DOCUMENT SOURCE =>
________________________

Le chasselas soluble dans le miso

Le chasselas soluble dans le miso

Cinq jours durant, du 1er au 5 septembre 2013, 14 vignerons vaudois, cornaqués par le président de l’Office des vins vaudois, Pierre Keller, sont allés faire déguster du chasselas au pays des sushis. Verdict : le blanc lémanique se marie idéalement avec la cuisine japonaise. Retour sur une semaine nipponne.

De retour du Japon, Pierre Thomas (texte et photos)

Ils avaient choisi l’heure et le lieu de leur arrivée. Le 1er septembre 2013 au matin à l’Hôtel Imperial. 90 ans, jour pour jour, heure pour heure, après le grand tremblement de terre qui détruisit Tokyo en 1923. Le même jour, l’Hôtel Imperial, reconstruit dans un style maya par l’Américain Frank Lloyd Whright, ouvrait ses portes.

________________________

EXTRAIT DE DONNÉES =>
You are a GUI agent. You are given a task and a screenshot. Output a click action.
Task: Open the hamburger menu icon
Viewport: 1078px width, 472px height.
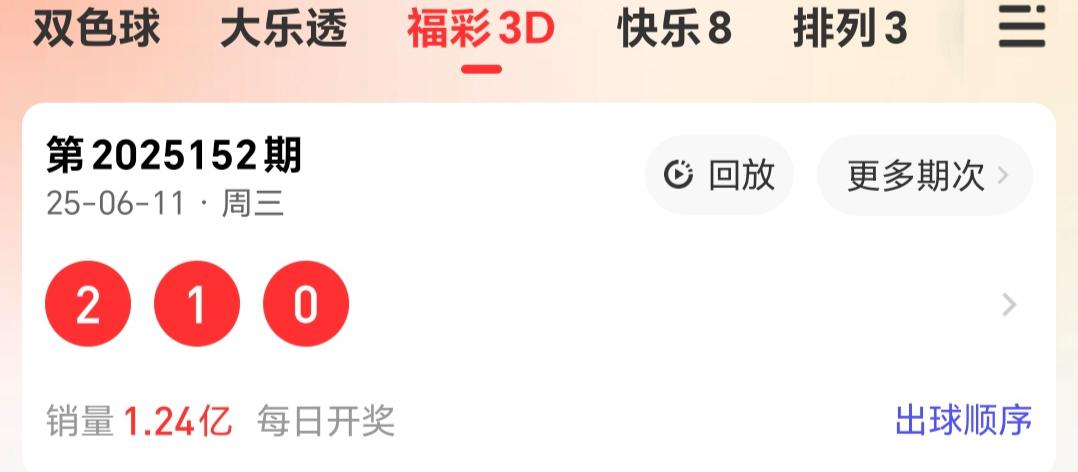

________________________

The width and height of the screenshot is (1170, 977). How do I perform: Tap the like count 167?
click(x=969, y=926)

________________________

OBJECTIF 1 => D'après le document source, combien de vignerons vaudois sont allés faire déguster du chasselas au Japon ?
OBJECTIF 2 => Parmi les lignes de données, recopiez la partie qui s'ouvre sur la ligne contenant « You are a GUI » et se ferme sur celle contenant « Viewport: 1078px width, 472px height. », en substituant « search bar » à « hamburger menu icon » et en laissant tout le reste intact.

BONNE RÉPONSE 1 => 14 vignerons vaudois.

BONNE RÉPONSE 2 =>
You are a GUI agent. You are given a task and a screenshot. Output a click action.
Task: Open the search bar
Viewport: 1078px width, 472px height.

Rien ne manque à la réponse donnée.